Art. 104 – Beziehungen zu Drittländern und internationalen Organisationen

REG_2017_1939 · zur Durchführung einer Verstärkten Zusammenarbeit zur Errichtung der Europäischen Staatsanwaltschaft (EUStA)

(1)Die in Artikel 99 Absatz 3 genannten Arbeitsvereinbarungen mit Behörden von Drittländern und internationalen Organisationen können insbesondere den Austausch strategischer Informationen und die Entsendung von Verbindungsbeamten zur EUStA betreffen.
(2)Zur Erleichterung der Zusammenarbeit entsprechend ihrem operativen Bedarf kann die EUStA im Einvernehmen mit den betroffenen zuständigen Behörden Kontaktstellen in Drittländern benennen.
(3)Internationale Übereinkünfte mit einem oder mehreren Drittländern, die die Union geschlossen hat oder denen die Union gemäß Artikel 218 AEUV beigetreten ist, in Bereichen, die in die Zuständigkeit der EUStA fallen, wie beispielsweise internationale Übereinkünfte über die Zusammenarbeit in Strafsachen zwischen der EUStA und diesen Drittländern, sind für die EUStA bindend.

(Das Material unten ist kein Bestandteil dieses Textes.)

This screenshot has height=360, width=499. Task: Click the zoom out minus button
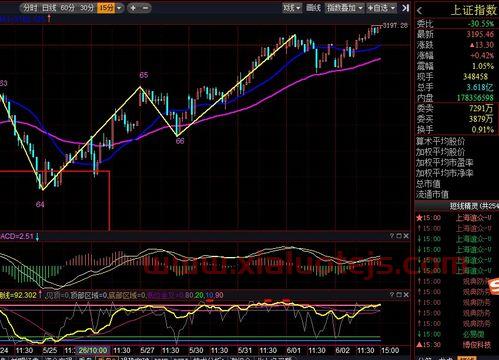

(4)Falls keine Übereinkunft nach Absatz 3 besteht, erkennen die Mitgliedstaaten die Europäische Staatsanwaltschaft als eine zuständige Behörde für die Zwecke der Anwendung der von ihnen geschlossenen multilateralen internationalen Übereinkünfte über die Rechtshilfe in Strafsachen an und nehmen gegebenenfalls die entsprechende Notifikation vor, sofern dies nach der jeweiligen multilateralen internationalen Übereinkunft zulässig ist und vorbehaltlich der Zustimmung des Drittlands; dies kann auch, wenn notwendig und möglich, im Wege einer Änderung der genannten Übereinkünfte erfolgen. Die Mitgliedstaaten können auch die EUStA als eine zuständige Behörde für die Zwecke der Anwendung anderer von ihnen geschlossener internationaler Übereinkünfte über die Rechtshilfe in Strafsachen notifizieren; dies kann auch im Wege einer Änderung dieser Übereinkünfte erfolgen.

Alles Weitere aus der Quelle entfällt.